TO DO:
Word for word, repeat the lines of the records from the one containing "Aviso de privacidade (38, 2343)" through the last line, both included.

Data excerpts:
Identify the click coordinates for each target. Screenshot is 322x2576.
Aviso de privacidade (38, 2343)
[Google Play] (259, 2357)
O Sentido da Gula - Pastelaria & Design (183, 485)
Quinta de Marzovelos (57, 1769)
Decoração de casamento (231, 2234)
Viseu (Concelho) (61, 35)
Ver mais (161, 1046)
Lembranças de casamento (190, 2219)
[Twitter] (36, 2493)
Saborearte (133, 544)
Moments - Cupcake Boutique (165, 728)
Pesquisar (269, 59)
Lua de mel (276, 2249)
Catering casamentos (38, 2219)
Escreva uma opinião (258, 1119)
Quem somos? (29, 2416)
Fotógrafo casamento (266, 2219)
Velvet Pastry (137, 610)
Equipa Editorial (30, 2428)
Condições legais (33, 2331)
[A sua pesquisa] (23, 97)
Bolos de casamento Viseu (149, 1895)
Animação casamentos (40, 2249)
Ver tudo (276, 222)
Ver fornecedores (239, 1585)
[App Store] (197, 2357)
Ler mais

SOLUTION FOR THIS EXERCISE:
Aviso de privacidade (38, 2343)
[Google Play] (259, 2357)
O Sentido da Gula - Pastelaria & Design (183, 485)
Quinta de Marzovelos (57, 1769)
Decoração de casamento (231, 2234)
Viseu (Concelho) (61, 35)
Ver mais (161, 1046)
Lembranças de casamento (190, 2219)
[Twitter] (36, 2493)
Saborearte (133, 544)
Moments - Cupcake Boutique (165, 728)
Pesquisar (269, 59)
Lua de mel (276, 2249)
Catering casamentos (38, 2219)
Escreva uma opinião (258, 1119)
Quem somos? (29, 2416)
Fotógrafo casamento (266, 2219)
Velvet Pastry (137, 610)
Equipa Editorial (30, 2428)
Condições legais (33, 2331)
[A sua pesquisa] (23, 97)
Bolos de casamento Viseu (149, 1895)
Animação casamentos (40, 2249)
Ver tudo (276, 222)
Ver fornecedores (239, 1585)
[App Store] (197, 2357)
Ler mais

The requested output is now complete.